Small Business Restructure Rollover (SBRR) Guide

Mar 20, 2026

The idea of restructuring can be rather daunting and scary for many small businesses, but this doesn’t mean the end of the line for your business, as many think. It could actually be the move that directs you towards a brighter future. 

The Small Business Restructure Rollover (SBRR) is an Australian tax concession tool that has been utilised by many small businesses over the years to transfer assets between entities without incurring immediate income tax liabilities. However, for this to be the case, the restructuring must be genuine and meet specific criteria. 

In this guide, we will break down everything you need to know about SBRR, so you can confidently weigh up all your options and pick which is the right course of action for both you and your business. 

What is the Small Business Restructure Rollover?

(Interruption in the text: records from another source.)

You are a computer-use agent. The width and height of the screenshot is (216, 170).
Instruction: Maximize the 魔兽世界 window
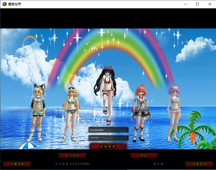click(x=197, y=4)
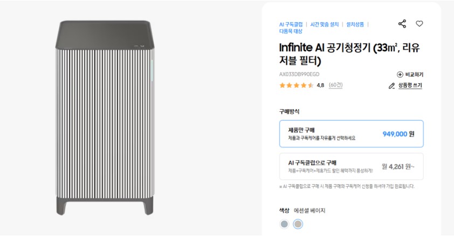Click the 949,000 원 price

(398, 134)
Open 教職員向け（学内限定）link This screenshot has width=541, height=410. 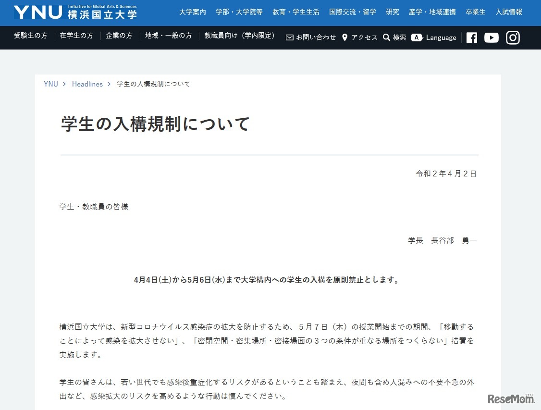pyautogui.click(x=240, y=36)
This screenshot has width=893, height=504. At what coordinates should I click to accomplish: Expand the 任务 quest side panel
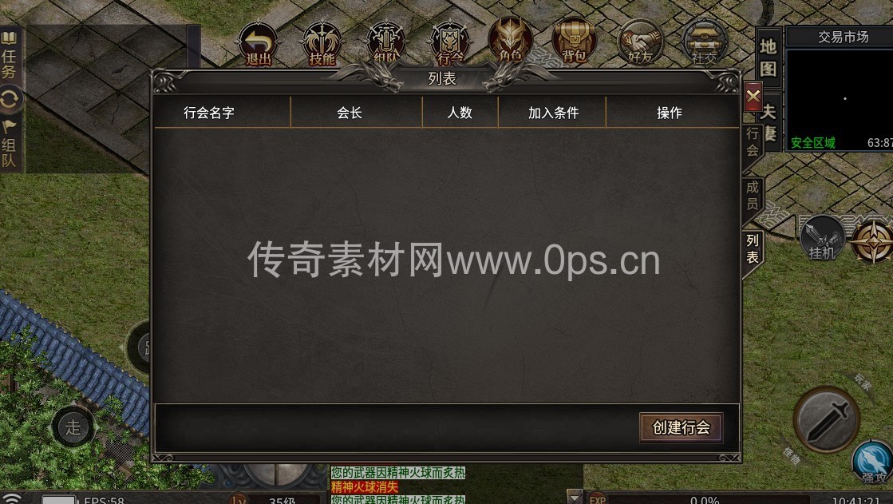pos(9,56)
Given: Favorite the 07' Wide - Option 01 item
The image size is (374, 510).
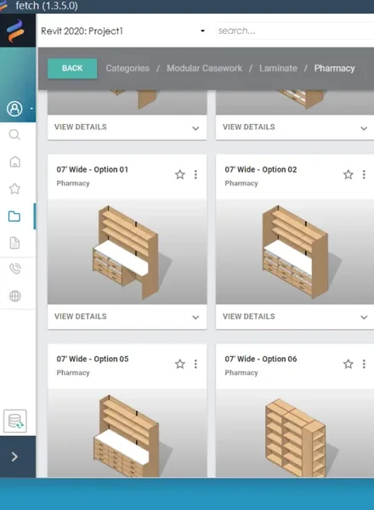Looking at the screenshot, I should 180,174.
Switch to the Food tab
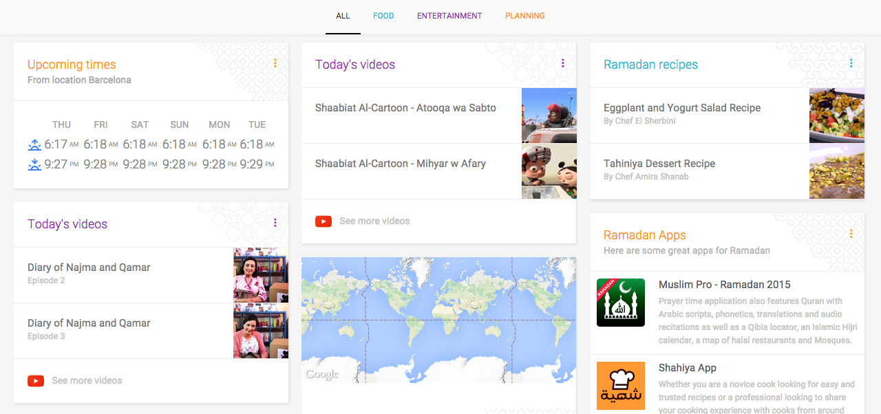The height and width of the screenshot is (414, 881). (x=383, y=16)
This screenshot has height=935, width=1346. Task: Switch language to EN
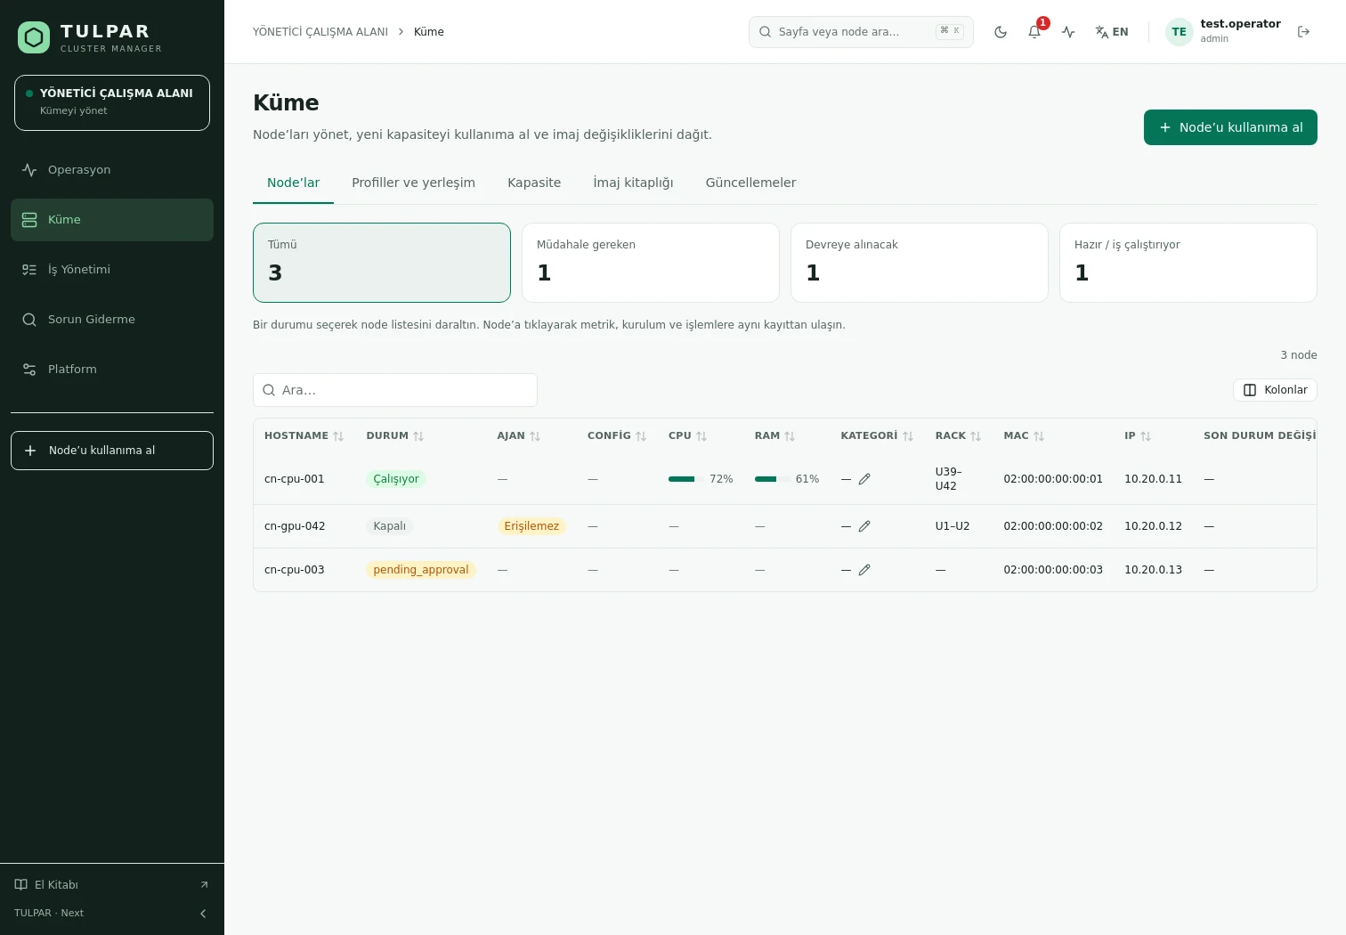coord(1112,32)
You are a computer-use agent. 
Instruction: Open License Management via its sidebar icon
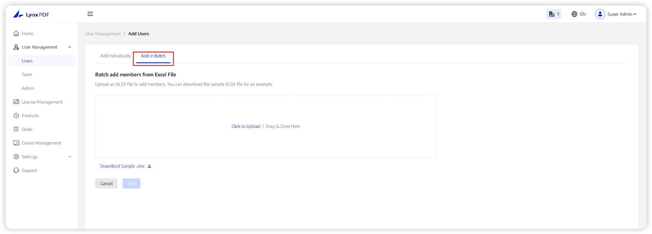(x=16, y=102)
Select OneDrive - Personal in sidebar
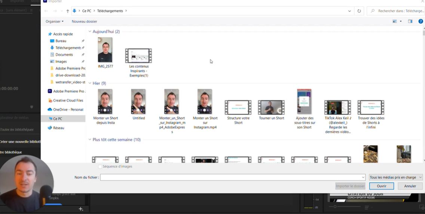 point(68,110)
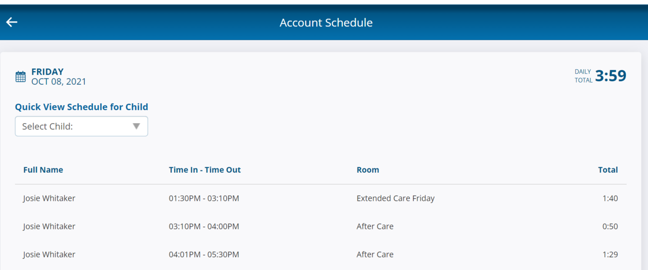Click the Full Name column header
The image size is (648, 270).
43,170
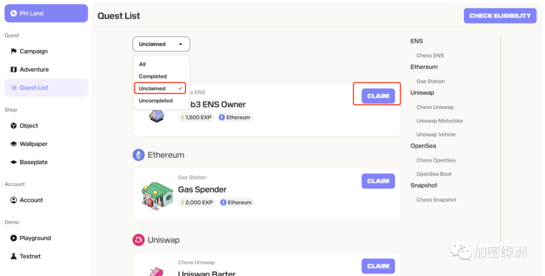Click the Playground play icon

click(13, 238)
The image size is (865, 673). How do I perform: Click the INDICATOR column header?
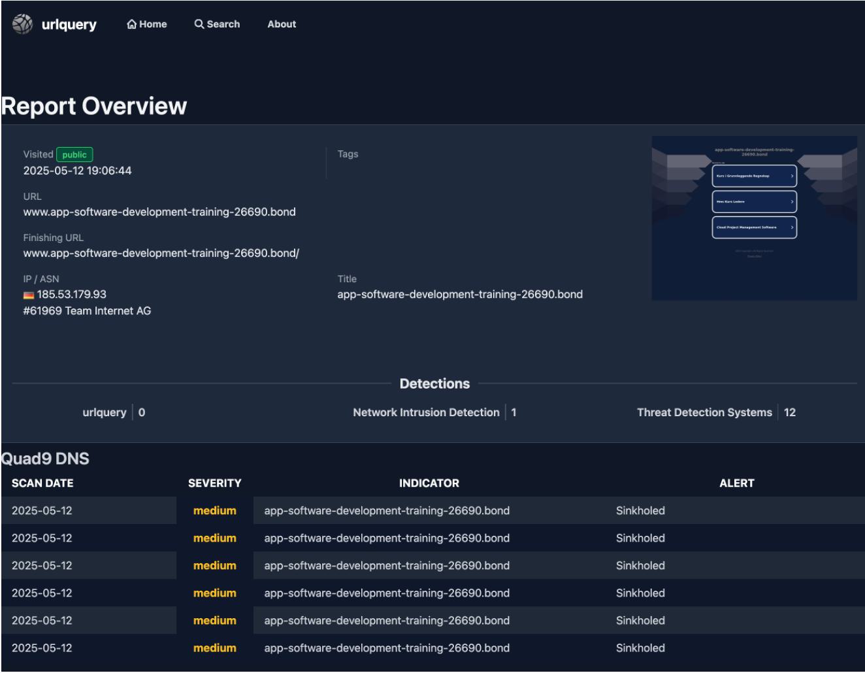tap(429, 484)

The SBRR is a scheme offered by the Australian Taxation Office (ATO) that allows for small businesses to be able to transfer active tax assets between eligible restructuring entities without incurring a capital gains tax (CGT) liability. 

When SBRR is taken advantage of properly, it can help a small business to properly re-establish and position itself for long-term success. This is especially essential in a landscape that’s ever increasingly competitive like the Australian business sector, particularly for businesses exploring alternatives to insolvency in Sydney, Brisbane or Perth.

However, you must meet a certain criteria to utilise the SBRR. So, what is this criterion?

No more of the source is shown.